─── Supplied entries ───

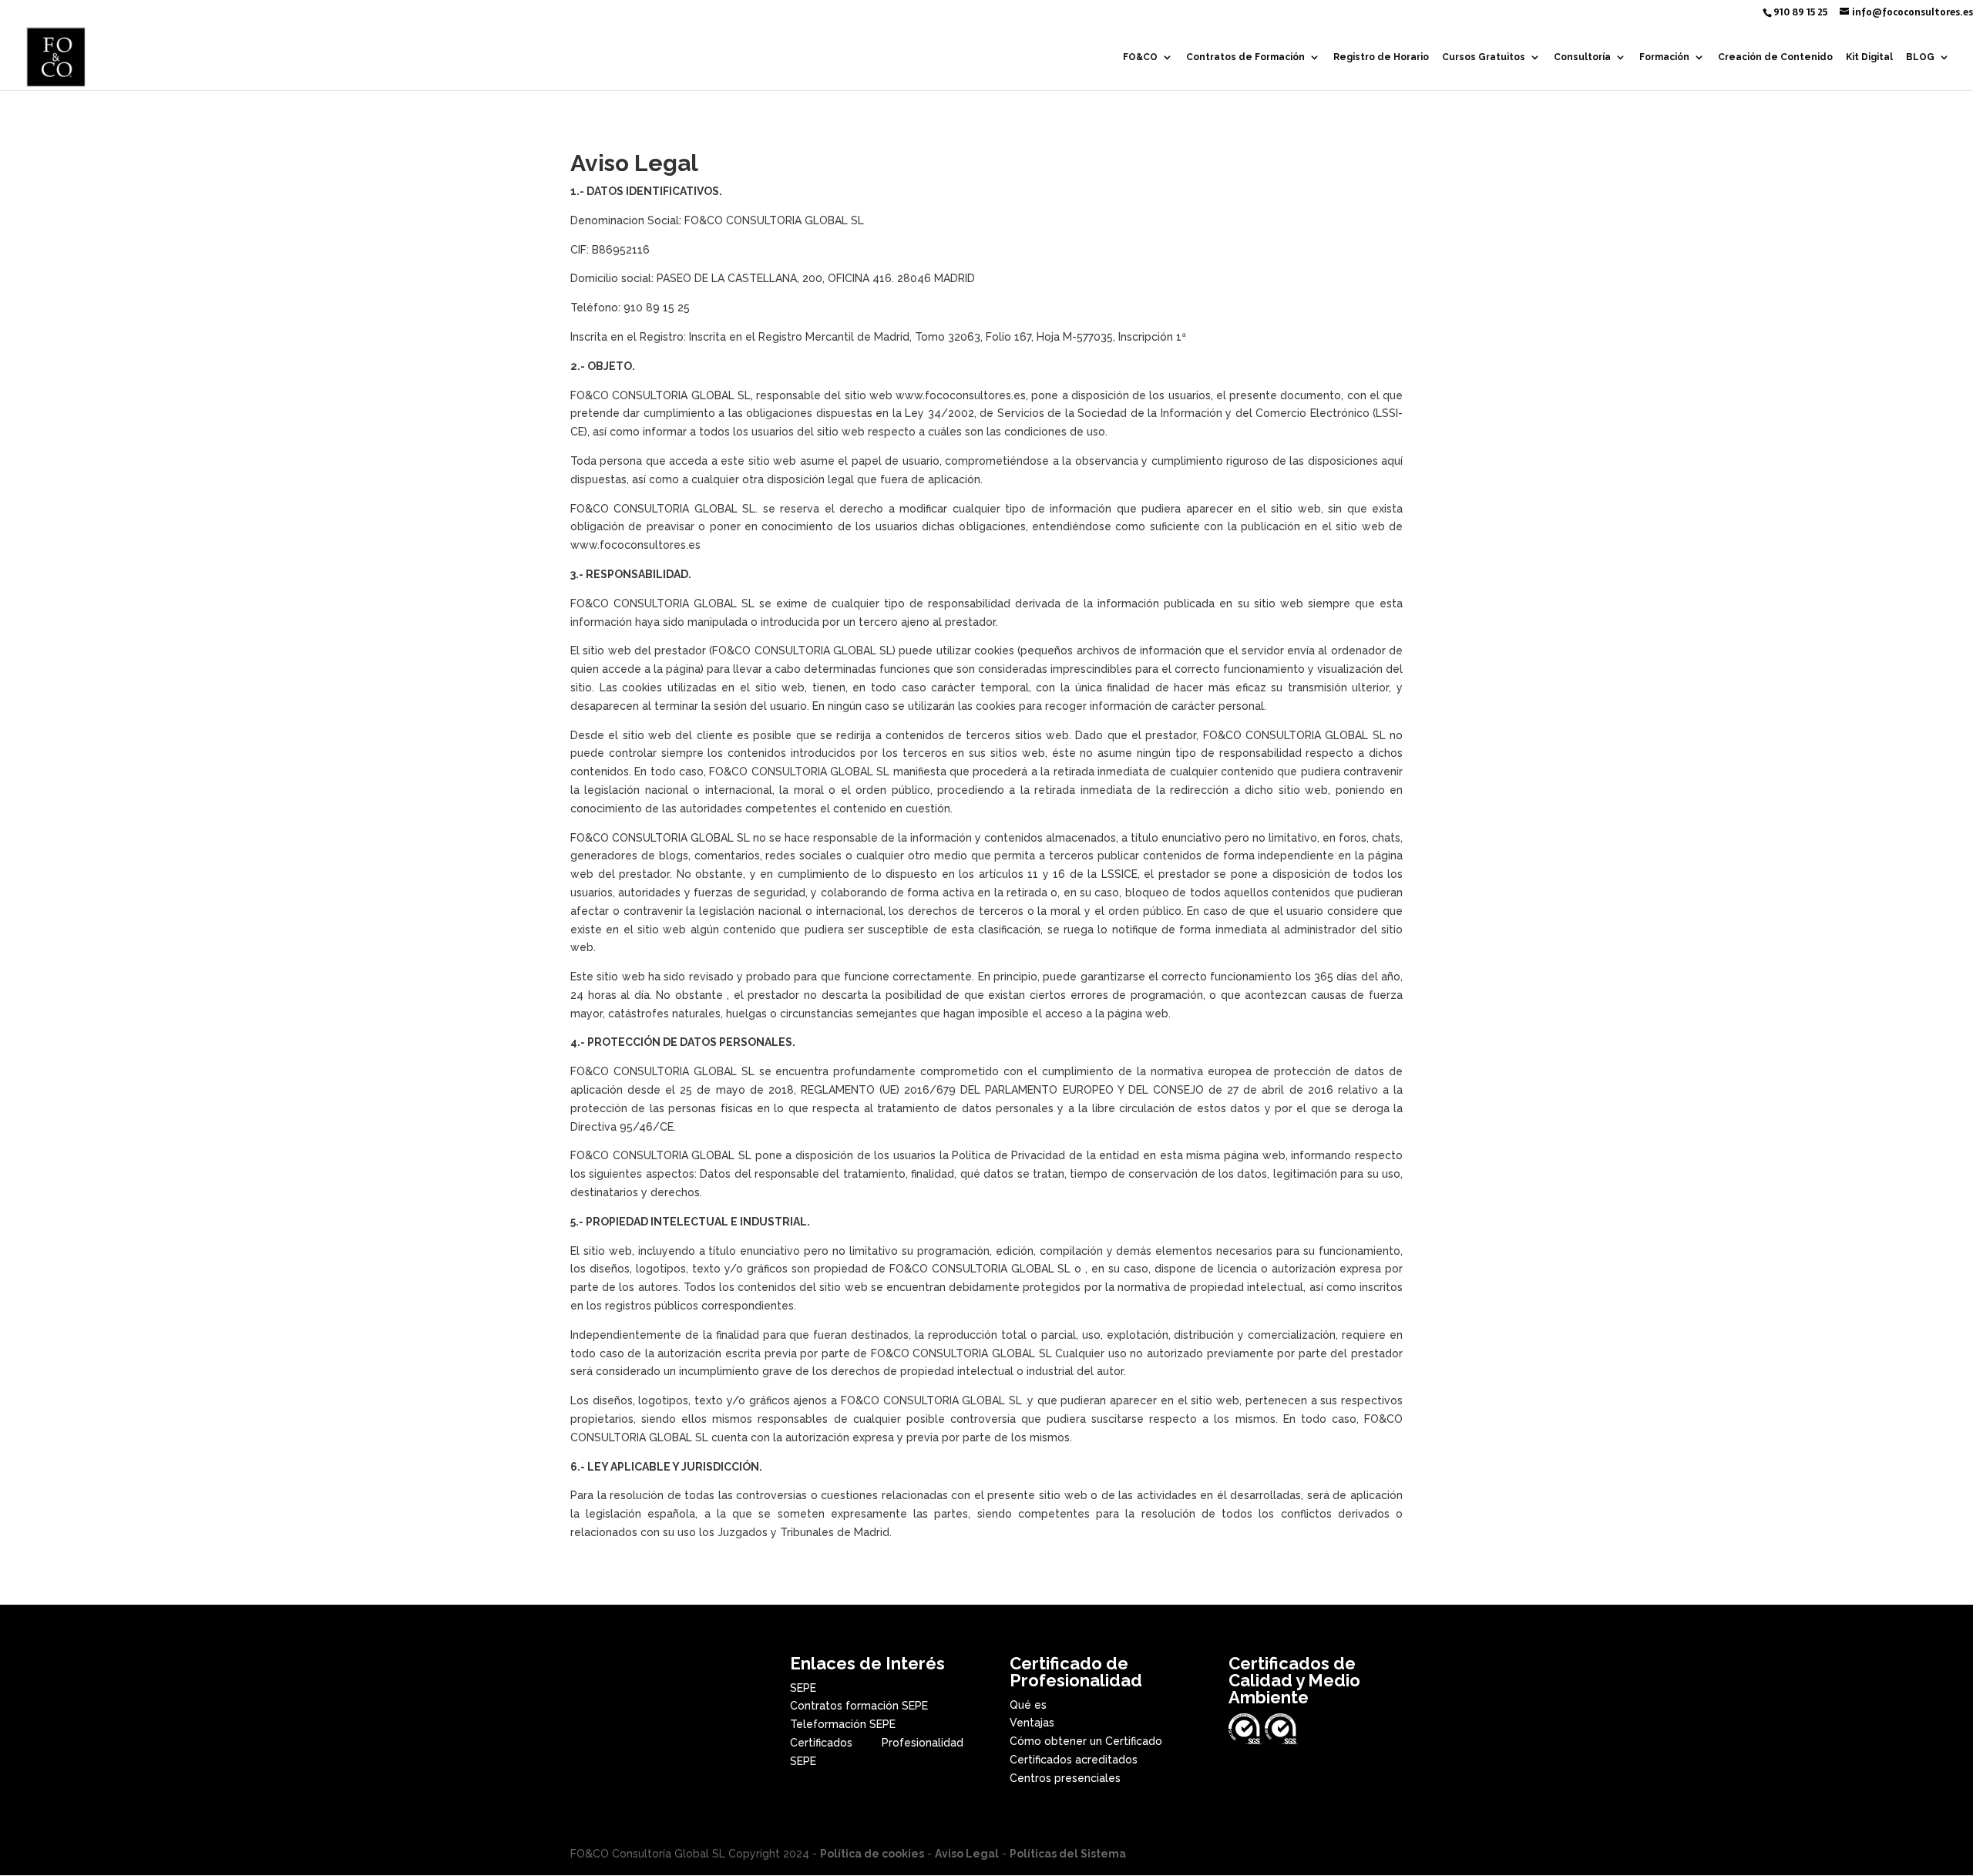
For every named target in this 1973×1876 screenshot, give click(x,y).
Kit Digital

───
─── Supplied entries ───

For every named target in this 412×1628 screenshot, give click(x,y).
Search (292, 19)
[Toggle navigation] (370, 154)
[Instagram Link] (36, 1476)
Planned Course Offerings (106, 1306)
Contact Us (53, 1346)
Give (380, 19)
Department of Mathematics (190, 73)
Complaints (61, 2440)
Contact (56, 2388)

───

After locating the line holding "Department of Mathematics (190, 73)" above, output exactly that line and every line after it through the line holding "Contact (56, 2388)". Include nothing else.

> [Exercise output]:
Department of Mathematics (190, 73)
Complaints (61, 2440)
Contact (56, 2388)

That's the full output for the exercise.